Bangladeshi courts have adopted the doctrine of legitimate expectation developed in Britain and used in other Commonwealth countries. The doctrine seeks to prevent abuse of power and irrationality, and assert principles of natural justice and fairness. In Bangladesh Biman Corporation v. Rabia Bashri Irene, the court ruled that a state-owned corporation cannot discriminate against one set of employees while providing more opportunities to another set of employees, while both sets are promised with the same legitimate expectations. In Md. Shamsul Huda and others v. Bangladesh, the court ruled against the government for not consulting the Chief Justice, as was the practice for thirty years, on the appointment of ten additional judges. In Bangladesh Soy-Protein Project Ltd v. Ministry of Disaster Management and Relief, the court ruled that the government was wrong to discontinue a school feeding program, when there was legitimate expectation not only from the contractual party, but millions of malnourished children.
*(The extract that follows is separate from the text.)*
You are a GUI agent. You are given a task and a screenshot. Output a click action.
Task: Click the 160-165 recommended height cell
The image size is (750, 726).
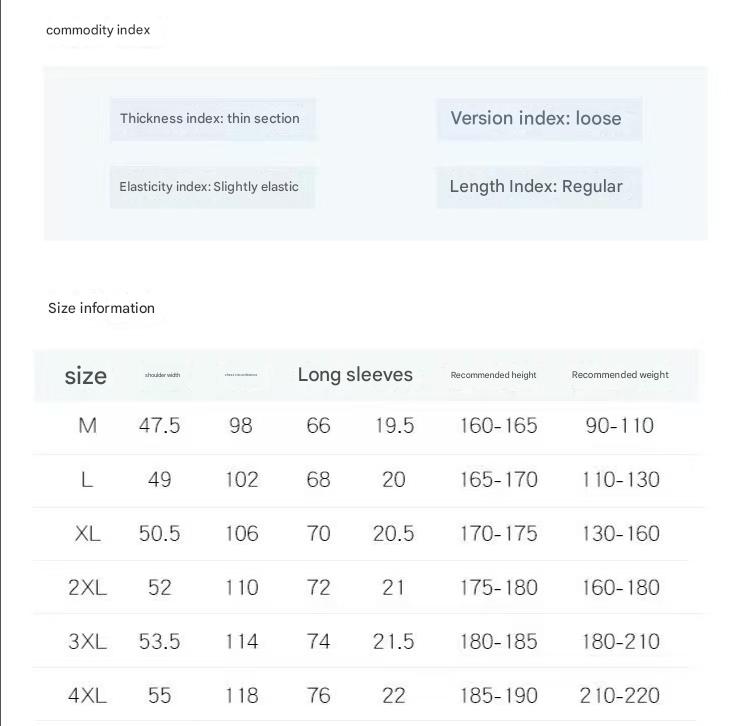(x=498, y=426)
==Public interest litigation==
Public interest litigation was formally accepted in 1996 in Mohiuddin Farooque v. Government of Bangladesh. The petitioner, who was the Secretary General of the Bangladesh Environmental Lawyers Association, asked the court to instruct the government to enforce environmental policies in Tangail district, where industries were risking flood control. While accepting the petition, Justice Mustafa Kamal commented that “when a public injury or public wrong or an infraction of a fundamental right affecting an indeterminate number of people is involved, any member of the public, being a citizen, or an indigenous association, espousing the public cause, has the right to invoke the Court's jurisdiction”.

In 2008, the Supreme Court ruled that the stranded Pakistani community be given citizenship, the right to vote and National ID cards.

In Md. Abdul Hakim v. Government of Bangladesh, a case involving a madrasa, the court explored the possibility of private bodies coming under the purview of judicial review. The madrasa's managing committee, however, was approved by the government. Hence, the particular private body was linked to the government.